Two years ago I was a definite Java fan (writing in this language since the 1.0 beta version of 1995). Now I'm in love with Python. The trouble is that I left behind quite a few useful classes I wrote (thread-safe caches, pools, etc.), so I had to reimplement them in Python.

A cache is a pretty simple dictionary-like object : you provide it an index or a name, it gives you back an object. For example, for an HTTP cache, the index is an URL, the object is the data you can fetch from the URL.

The trick is that the corresponding object can be quite expensive (in CPU, bandwitdh, time or memory) to build, so you have to balance between building the object every time you need it, or pre-building all the objects you could require, knowing that the target object can change in time (think of how an URL can point to different data over time). A cache is precisely a way to find a balance between these two extremities.

This recipes provides you with an abstract Cache class, from which you can inherit, overriding the check() and build() methods, and four specialisations. FileCache and HTTPCache are quite what their name describe. ModuleCache is an experimental specialisation of FileCache, which can come handy when playing with dynamic code, since it allow you to load any arbitrary file as a python module, and dynamically reload it each time the file is modified.
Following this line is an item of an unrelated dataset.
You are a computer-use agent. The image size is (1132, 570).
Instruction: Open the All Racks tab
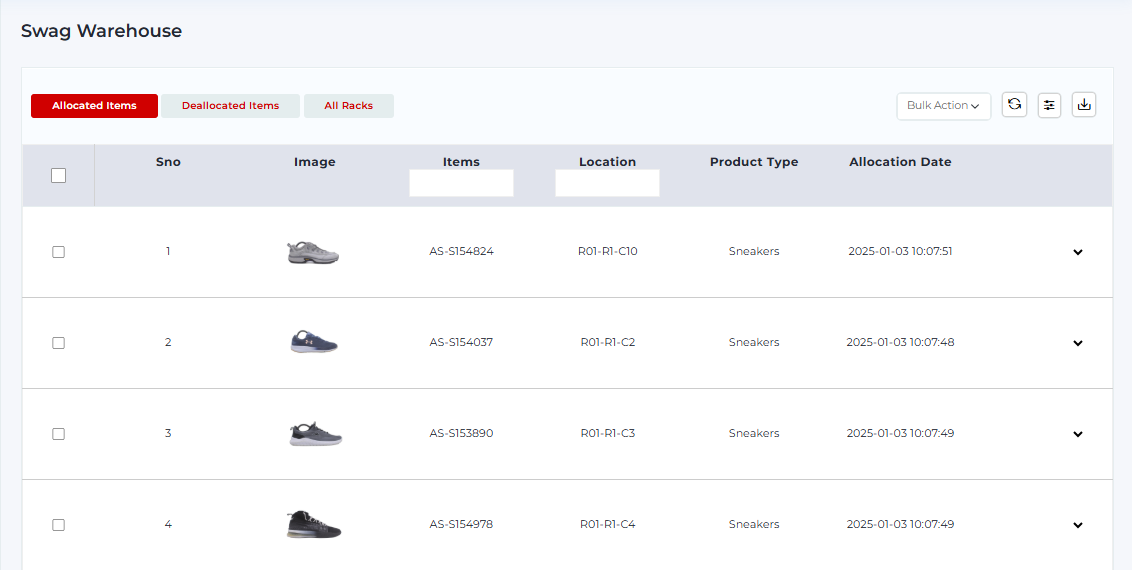348,106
FunctionCache is the good old function call cache (already presented many times in this Cookbook), with thread-safety included thanks to the Cache base class.

Thread-safety of the cache is a must, since the purpose of a cache is to be shared a used by as much code as possible... A multi-threaded application such as a web application server has a strong need for thread-safe cache and pool structures.

For a sample usage of FileCache:

>>> fc = FileCache(10) # 10 files in memory at most
>>> f = open('test.txt','w')
>>> f.write('Hello, world !')
>>> f.close()
>>> fc['test.txt']
'Hello, world !'
>>> fc['test.txt'] # this time the file is checked but not read
'Hello, world !'
>>> f = open('test.txt','w')
>>> f.write('Hello, me !')
>>> f.close()
>>> fc['test.txt'] # this time the file is checked and re-read
'Hello, me'

A sample usage of HTTPCache :

>>> hc = HTTPCache(1000) # maximum 1000 documents in the cache
>>> hc['http://www.google.com/']
HTTPEntity('<html>[snipped]</html>',...)
>>> hc['http://www.google.com'] # the problem is, google don't want its homepage to be cached, so there is no gain
HTTPEntity('<html>[snipped]</html>',...)

>>> hc['http://www.google.com'].metadata # that's why : no Last-Modified, no ETag, no Expires headers.
{'content-length': '2360', 'set-cookie': 'PREF=[snipped]; expires=Sun, 17-Jan-2038 19:14:07 GMT; path=/; domain=.google.fr', 'server': 'GWS/2.1', 'connection': 'Keep-Alive', 'cache-control': 'private', 'date': 'Wed, 01 Sep 2004 21:21:50 GMT', 'content-type': 'text/html'}

>>> hc['http://diveintomark.org/xml/atom.xml']
HTTPEntity('<?xml version="1.0" encoding="utf-8"?>[snipped]',...)
>>> hc['http://diveintomark.org/xml/atom.xml'] # the second call is much faster, since Mark put some cache hint in order to save his bandwidth
HTTPEntity('<?xml version="1.0" encoding="utf-8"?>[snipped]',...)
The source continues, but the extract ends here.